▸ **EXCERPT**
|---|
While many people disagree (incorrectly) on the jury’s right to judge the law as well as the facts, it is supposed to be well-settled that the jury is, indeed, the fact-finder in all trials by jury. Unfortunately, the power vortex that is government has not been satisfied merely to deny the jury’s function in standing as a bulwark against unjust laws by refusing to enforce them, but in recent years it has more and more usurped the jury’s role as the finders of fact in the courtroom.
Oftentimes we hear from jurors here in the FIJA office who are appalled to learn once a trial is over that they convicted someone without knowing the whole story because relevant evidence had been pre-filtered out by the judge. They want to know how they can retract their Guilty vote after the fact, and I have to explain to them how very little power they have now that they’ve played into the hands of a far from impartial referee fixing the game in favor of conviction. The best they can do is to beg a biased judge for leniency on behalf of the defendant or perhaps shame the judge publicly into leniency, neither of which can force the judge to do the right thing and often which are ignored.
|---|
▸ **SUPPLIED DATA**
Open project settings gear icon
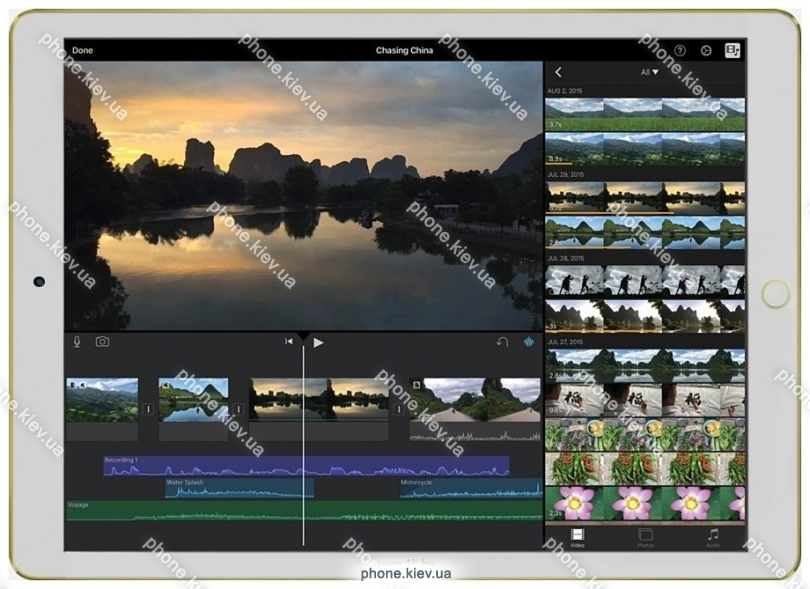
|---|
Starting at the words "Oftentimes we hear" and stopping after "which are ignored.", update the passage on juries by changing "referee" to "umpire". The material above is separate from the passage on juries.

▸ **TASK ANSWER**
Oftentimes we hear from jurors here in the FIJA office who are appalled to learn once a trial is over that they convicted someone without knowing the whole story because relevant evidence had been pre-filtered out by the judge. They want to know how they can retract their Guilty vote after the fact, and I have to explain to them how very little power they have now that they’ve played into the hands of a far from impartial umpire fixing the game in favor of conviction. The best they can do is to beg a biased judge for leniency on behalf of the defendant or perhaps shame the judge publicly into leniency, neither of which can force the judge to do the right thing and often which are ignored.